All patients with hip fractures should be fast-tracked through hospital emergency departments and operated on within 48 hours of admission, according to new consensus guidelines developed by UK experts in anaesthesia, orthopaedics, geriatrics and emergency medicine and published in the January issue of Anaesthesia.
However, patients in one in five hospitals in England and Wales currently wait longer than two days, risking lengthier inpatient stays, increased health problems - such as pressure sores, pneumonia and blood clots - and even an increased chance of death if the delay is prolonged.
The Association of Anaesthetists of Great Britain and Ireland teamed up with a number of other organisations, including the Age Anaesthesia Association and British Orthopaedic Association, to develop the new ten-point plan for the Management of Proximal Femoral Fractures.

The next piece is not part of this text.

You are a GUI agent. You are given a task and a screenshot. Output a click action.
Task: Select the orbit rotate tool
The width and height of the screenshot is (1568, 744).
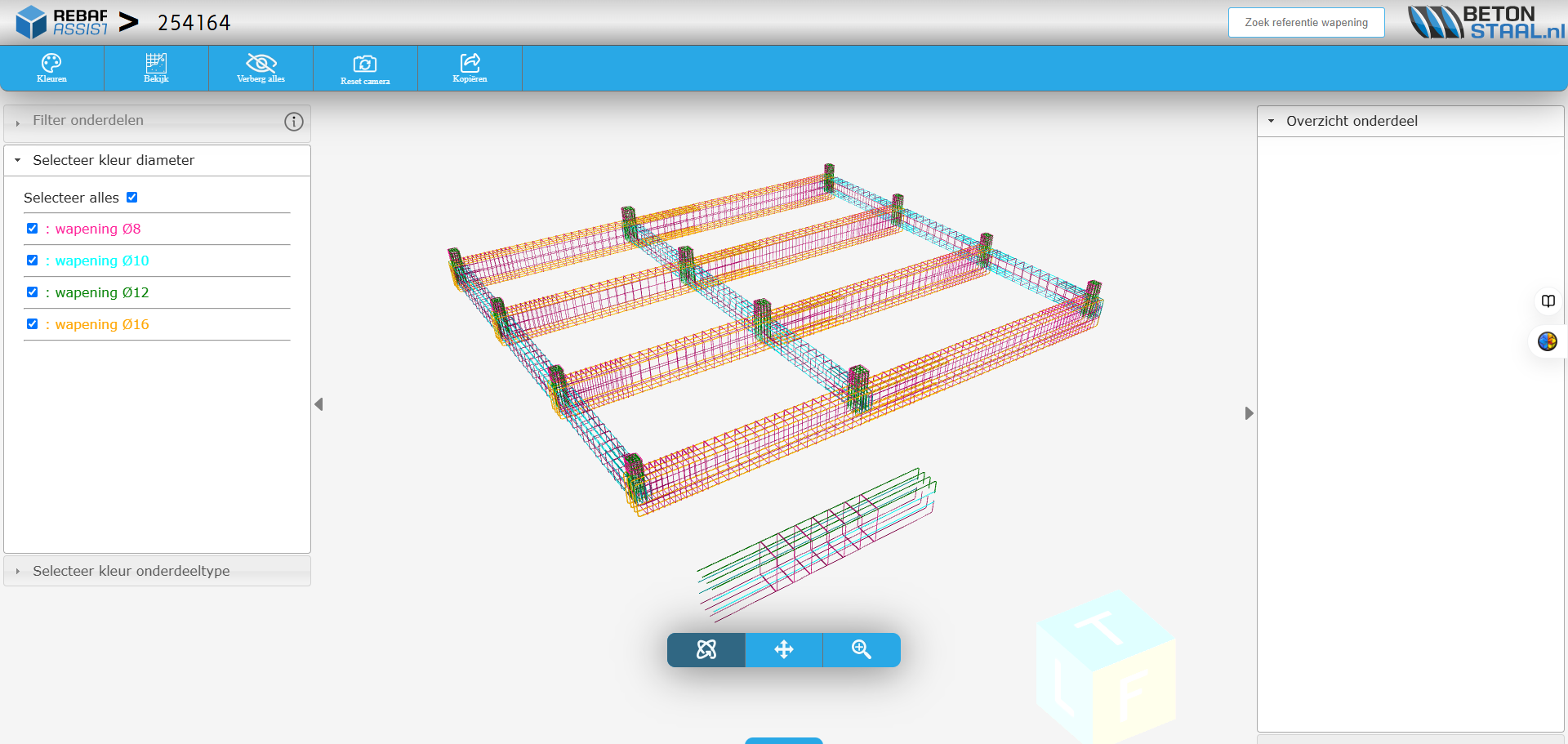[706, 650]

"Unlike existing guidelines, they review the current clinical evidence and also recommend best practice in numerous circumstances where evidence is controversial or incomplete, based on expert consensus" says consultant anaesthetist Dr Richard Griffiths, who chaired the working party.
"These are the first guidelines to cover some of the difficult clinical problems faced by anaesthetists on a daily basis.
"For example, we recommend that if any investigations need to be carried out on patients with systolic heart murmurs, this should be done as a matter of urgency to avoid delaying their operations.
"The management of patients on antiplatelet drugs to avoid blood clots forming is another controversial area. Evidence is incomplete, but the expert consensus is to proceed with surgery without stopping the drugs, as operating delays pose a greater risk to the patient."
Hip fractures present unique challenges for anaesthetists as they often occur in elderly patients with significant health problems, stresses Dr Griffiths.